**Exercise requirements**
Could you write out again the part of the records below that opens with the line containing "Task: Select the Horizontal Type tool" and closes at the end of the records, with every coordinate in the answers scaled by 1.1 and rounded to whole numbers, halves up? Keep the text of the requests unchanged and leave the pictures out.

**Raw records**
++++++

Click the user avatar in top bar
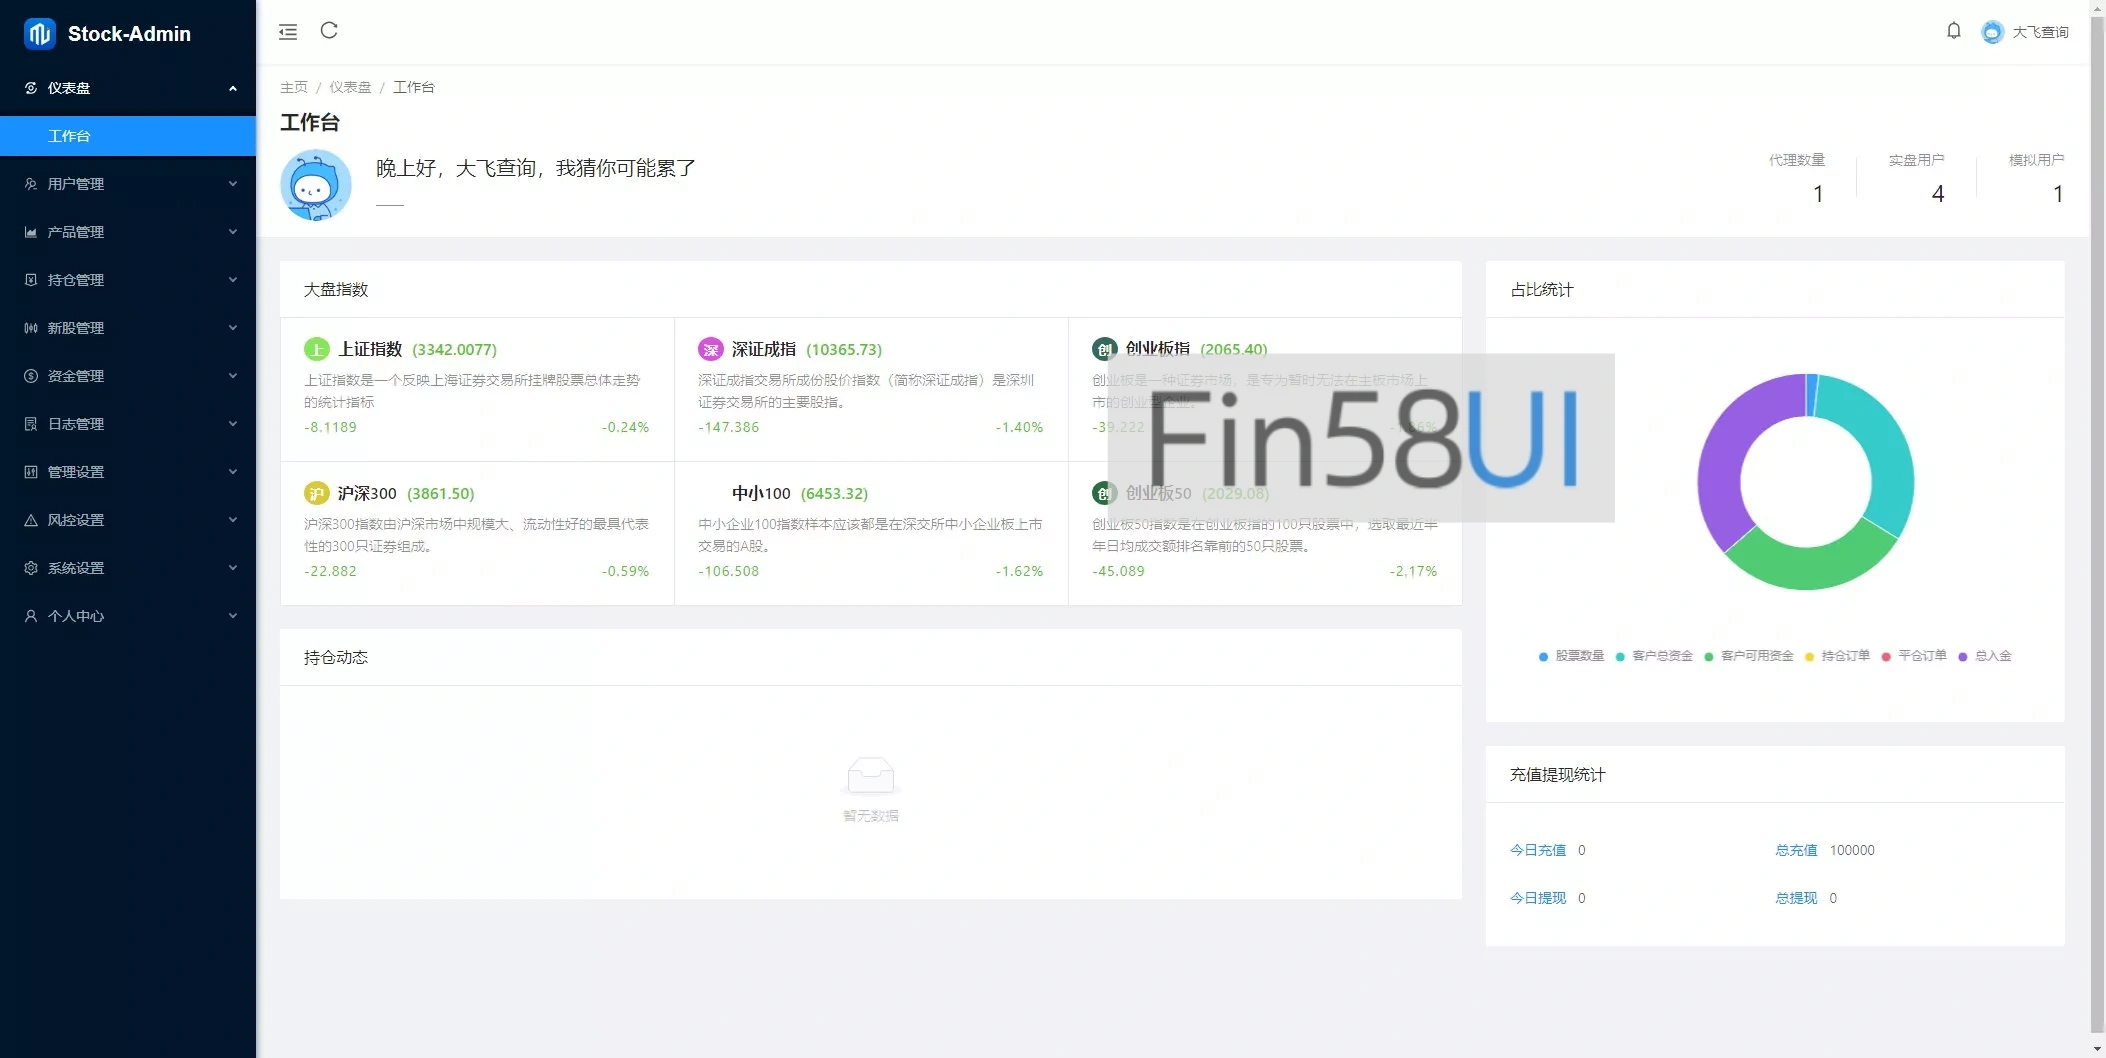The width and height of the screenshot is (2106, 1058). [1992, 32]
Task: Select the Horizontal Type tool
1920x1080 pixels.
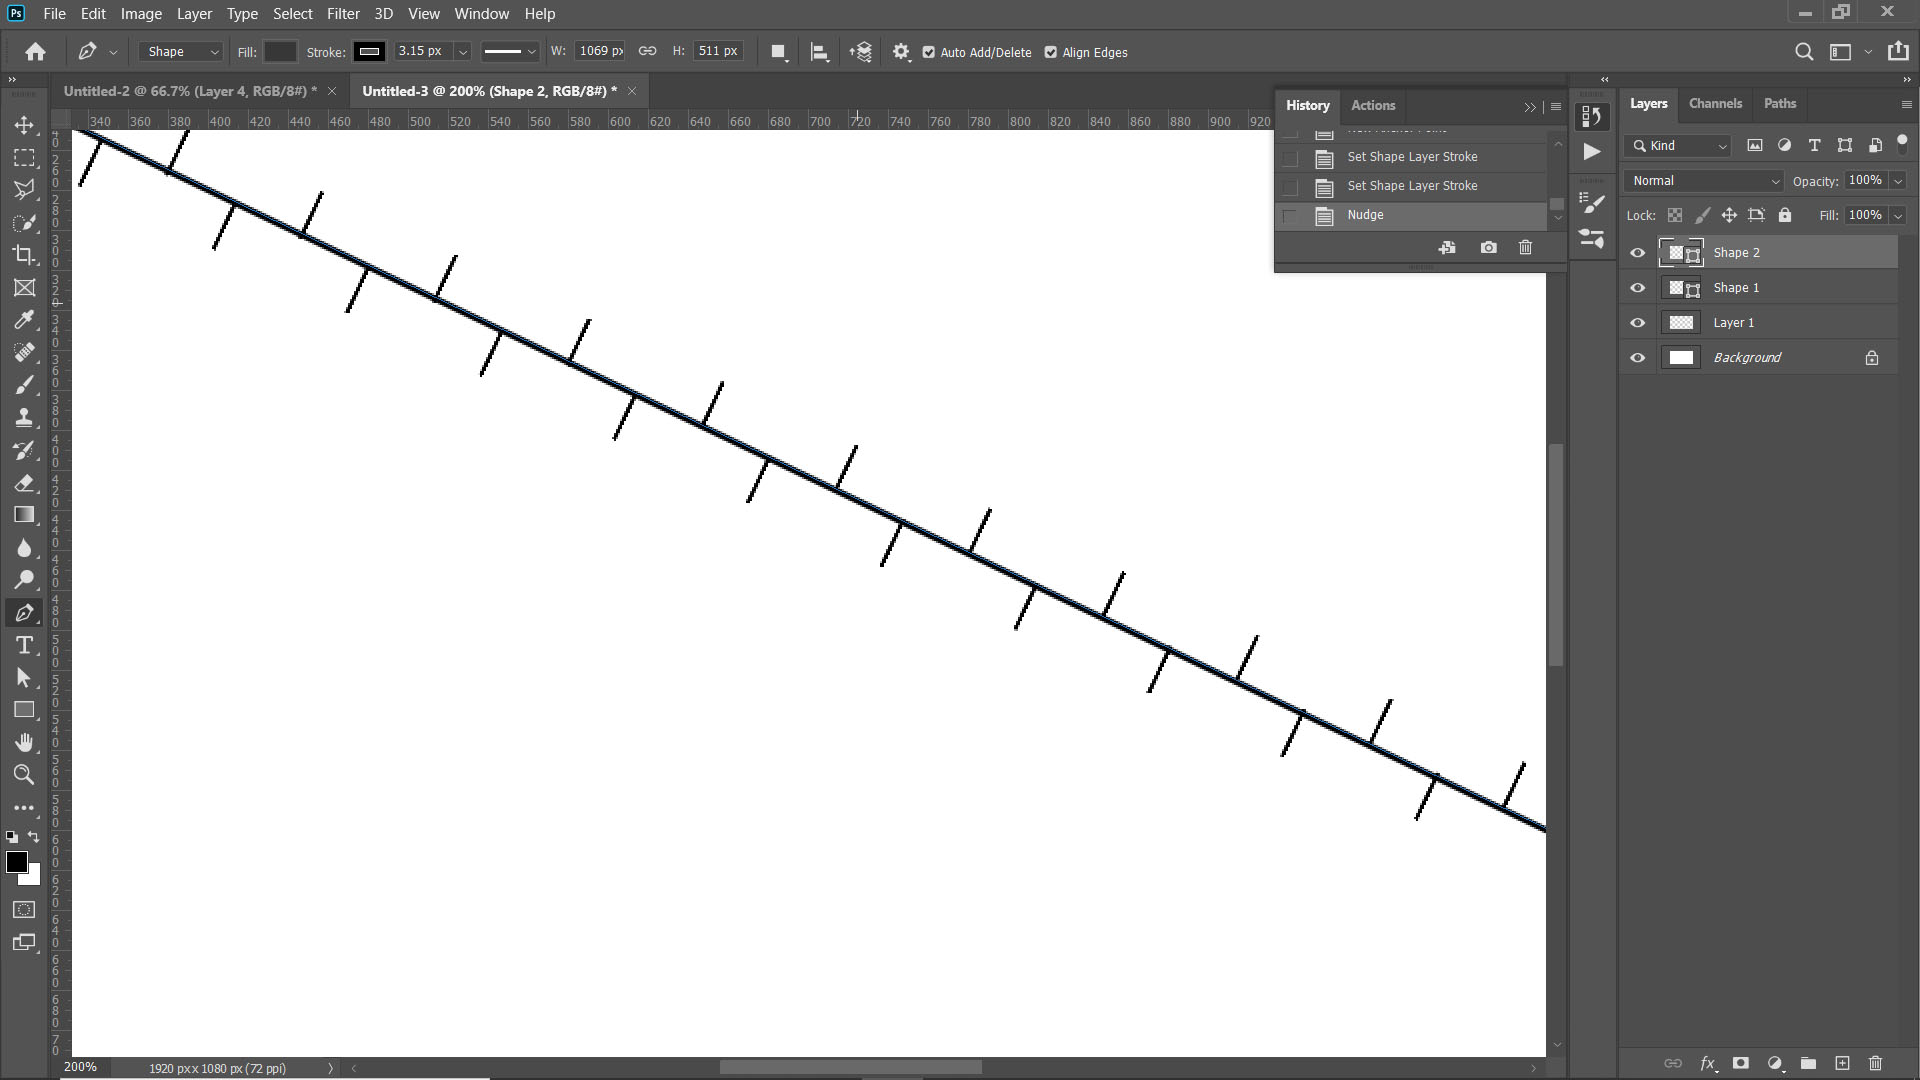Action: tap(25, 645)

++++++

**Exercise result**
Task: Select the Horizontal Type tool
1920x1080 pixels.
Action: tap(28, 710)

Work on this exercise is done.